We sincerely thank the following projects for their contributions to Libra:
- LLaVA: A Large Language and Vision Assistant, laying the groundwork for multimodal understanding.
- FastChat: An Open Platform for Training, Serving, and Evaluating Large Language Model based Chatbots.
- LLaMA: Open and efficient foundation language models that inspired our core language processing capabilities.
- MEDITRON: Open and efficient medical Large language models.
- RAD-DINO: An open and efficient biomedical image encoder, enabling robust radiological analysis.
If you find our paper and code useful in your research and applications, please cite using this BibTeX:
@misc{zhang2024libraleveragingtemporalimages,
title={Libra: Leveraging Temporal Images for Biomedical Radiology Analysis},
author={Xi Zhang and Zaiqiao Meng and Jake Lever and Edmond S. L. Ho},
year={2024},
eprint={2411.19378},
archivePrefix={arXiv},
primaryClass={cs.CV},
url={https://arxiv.org/abs/2411.19378},
}Libra is primarily designed to assist clinical practitioners, researchers, and medical students in generating chest X-ray reports. Key applications include:
- Clinical Decision Support: Providing draft findings that can be refined by a radiologist.
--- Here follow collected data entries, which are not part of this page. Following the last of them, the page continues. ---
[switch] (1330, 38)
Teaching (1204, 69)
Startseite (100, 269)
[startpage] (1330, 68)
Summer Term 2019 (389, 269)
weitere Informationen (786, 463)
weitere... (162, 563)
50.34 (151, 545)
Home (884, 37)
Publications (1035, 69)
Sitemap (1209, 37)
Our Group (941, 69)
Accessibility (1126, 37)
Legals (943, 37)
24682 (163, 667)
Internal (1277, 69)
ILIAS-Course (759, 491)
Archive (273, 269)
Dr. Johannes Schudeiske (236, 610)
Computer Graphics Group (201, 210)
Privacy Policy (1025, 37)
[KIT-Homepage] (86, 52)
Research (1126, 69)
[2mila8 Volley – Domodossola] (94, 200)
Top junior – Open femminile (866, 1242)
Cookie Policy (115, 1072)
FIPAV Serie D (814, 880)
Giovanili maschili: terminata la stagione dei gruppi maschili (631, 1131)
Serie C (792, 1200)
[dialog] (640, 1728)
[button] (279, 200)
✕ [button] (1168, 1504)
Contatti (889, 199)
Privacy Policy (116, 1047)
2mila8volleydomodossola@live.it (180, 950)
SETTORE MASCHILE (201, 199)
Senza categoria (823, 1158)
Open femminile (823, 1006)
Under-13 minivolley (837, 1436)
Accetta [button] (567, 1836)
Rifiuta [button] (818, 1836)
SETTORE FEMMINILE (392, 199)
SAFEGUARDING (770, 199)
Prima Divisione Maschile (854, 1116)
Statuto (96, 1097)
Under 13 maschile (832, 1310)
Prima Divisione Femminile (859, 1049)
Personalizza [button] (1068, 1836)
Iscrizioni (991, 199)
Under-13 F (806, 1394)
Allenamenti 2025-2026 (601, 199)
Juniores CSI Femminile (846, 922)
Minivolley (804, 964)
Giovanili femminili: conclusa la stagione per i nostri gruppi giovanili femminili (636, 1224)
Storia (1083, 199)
- Educational Tool: Demonstrating example interpretations and temporal changes for training radiology residents.
- Research: Facilitating studies on automated report generation and temporal feature learning in medical imaging.
Important: Outputs should be reviewed by qualified radiologists or medical professionals before final clinical decisions are made.
Limitations and Recommendations
- Data Bias: The model’s performance may be less reliable for underrepresented demographics or rare pathologies.
- Clinical Oversight: Always involve a medical professional to verify the results—Libra is not a substitute for professional judgment.
- Temporal Inaccuracies: Despite TAC’s focus on temporal alignment, subtle or uncommon changes may go unrecognized.
- Generalization: Libra’s performance on chest X-ray types or conditions not seen during training may be limited.
Ethical Considerations
- Patient Privacy: Ensure the data is fully de-identified and compliant with HIPAA/GDPR (or relevant privacy regulations).
- Responsible Use: Deploy Libra’s outputs carefully; they are not guaranteed to be error-free.
- Accountability: Users and organizations must assume responsibility for verifying clinical accuracy and safety.
Disclaimer
This tool is for research and educational purposes only. It is not FDA-approved or CE-marked for clinical use. Users should consult qualified healthcare professionals for any clinical decisions.